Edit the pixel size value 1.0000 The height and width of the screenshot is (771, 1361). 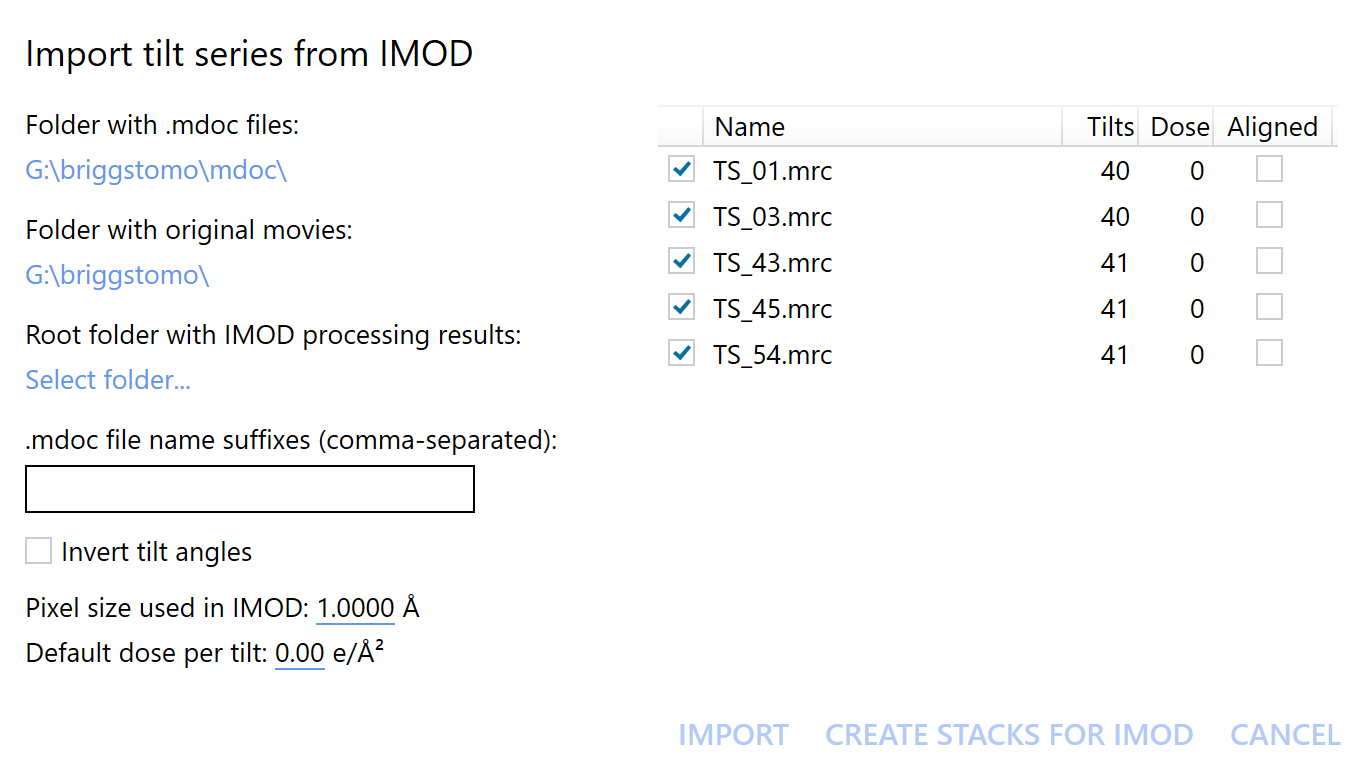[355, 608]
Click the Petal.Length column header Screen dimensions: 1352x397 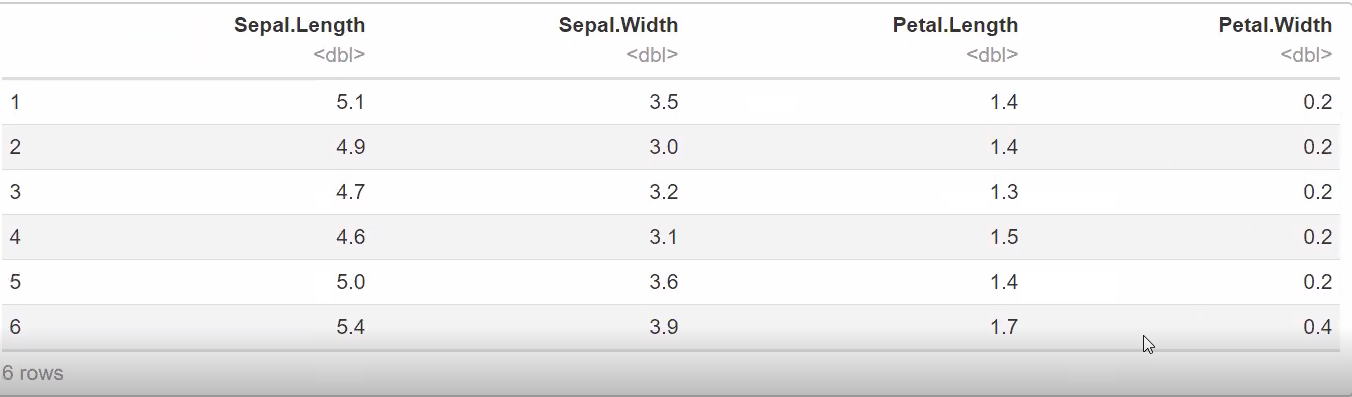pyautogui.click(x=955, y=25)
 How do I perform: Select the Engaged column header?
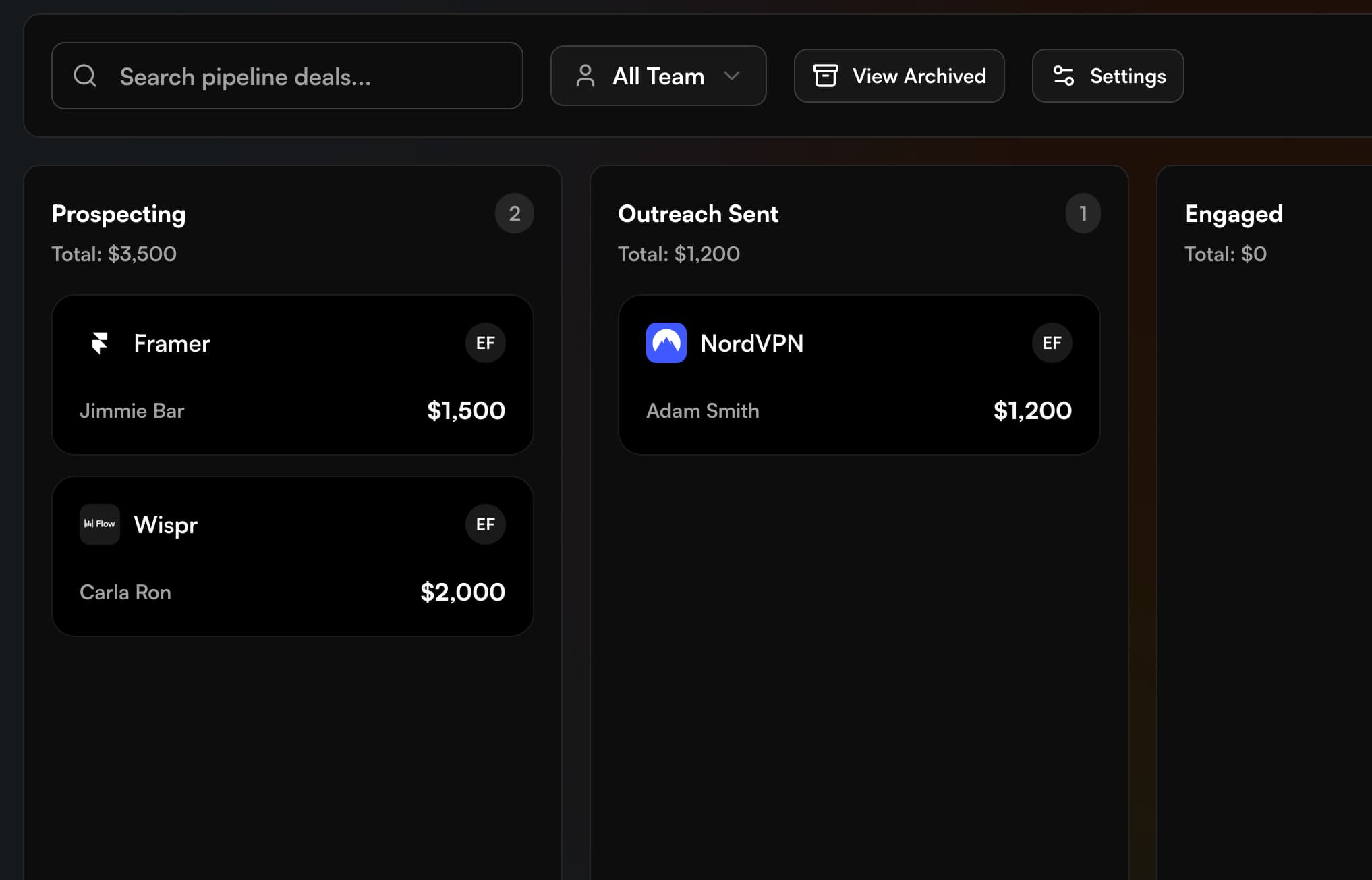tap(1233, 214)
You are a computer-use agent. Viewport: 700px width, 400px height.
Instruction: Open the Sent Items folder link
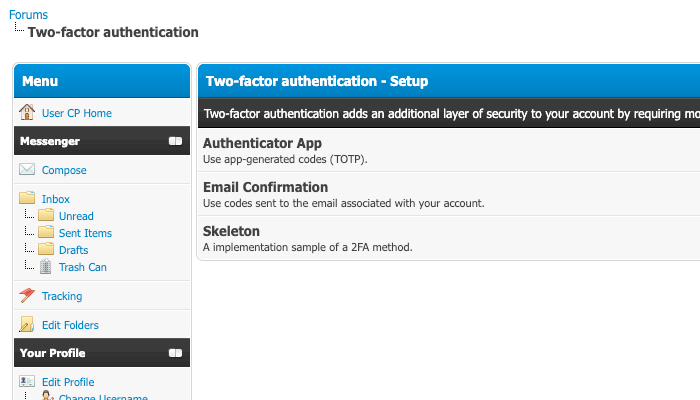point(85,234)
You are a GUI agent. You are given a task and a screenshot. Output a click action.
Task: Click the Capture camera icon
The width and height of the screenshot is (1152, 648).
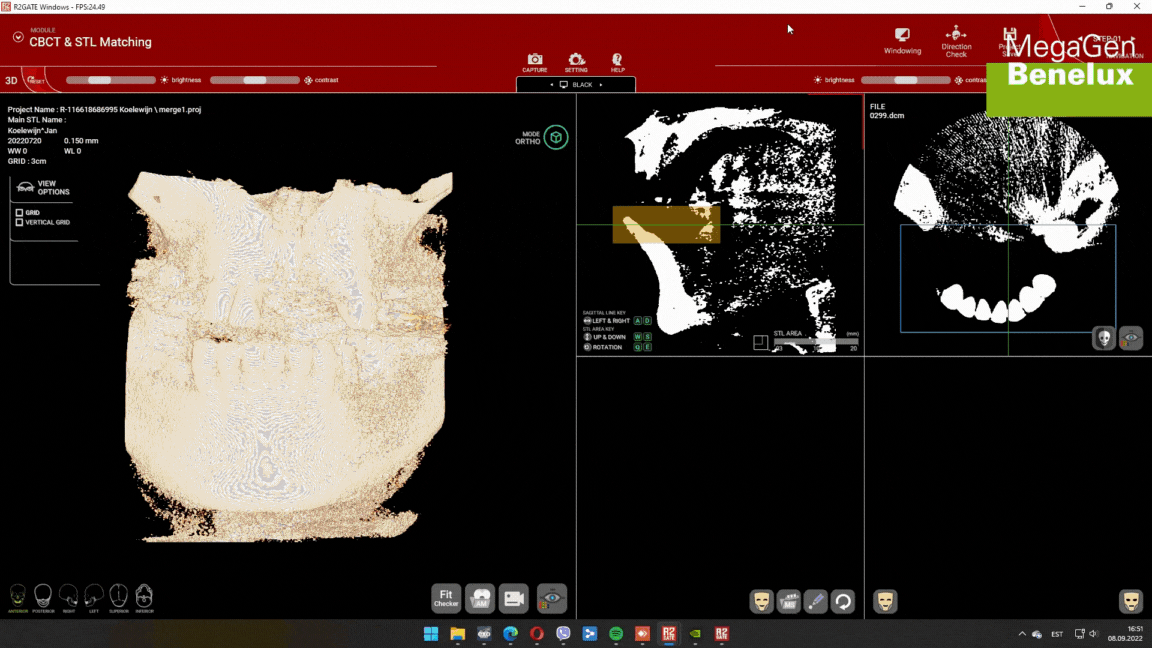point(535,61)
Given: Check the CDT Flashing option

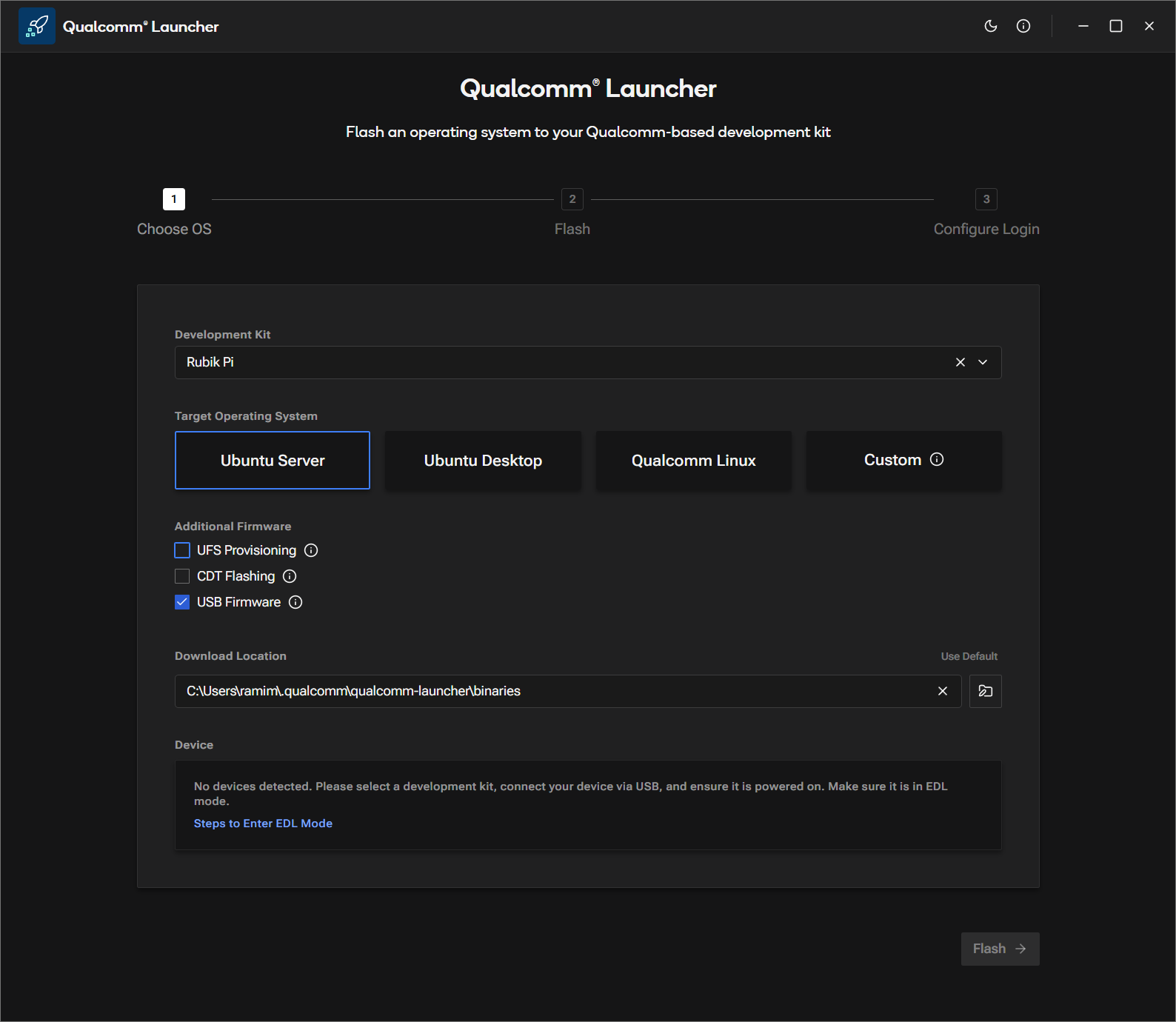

Written instruction
Reproduce verbatim the lines of the records from the line containing "You are a computer-use" through the end of the records, leaving out the pictures.

Response
You are a computer-use agent. Viewport: 700px width, 400px height.
Instruction: Open the Sent Items folder link
point(85,234)
You are a GUI agent. You are given a task and a screenshot. Output a click action.
Task: Click the Capture camera icon
The width and height of the screenshot is (1152, 648).
point(535,61)
Given: Check the CDT Flashing option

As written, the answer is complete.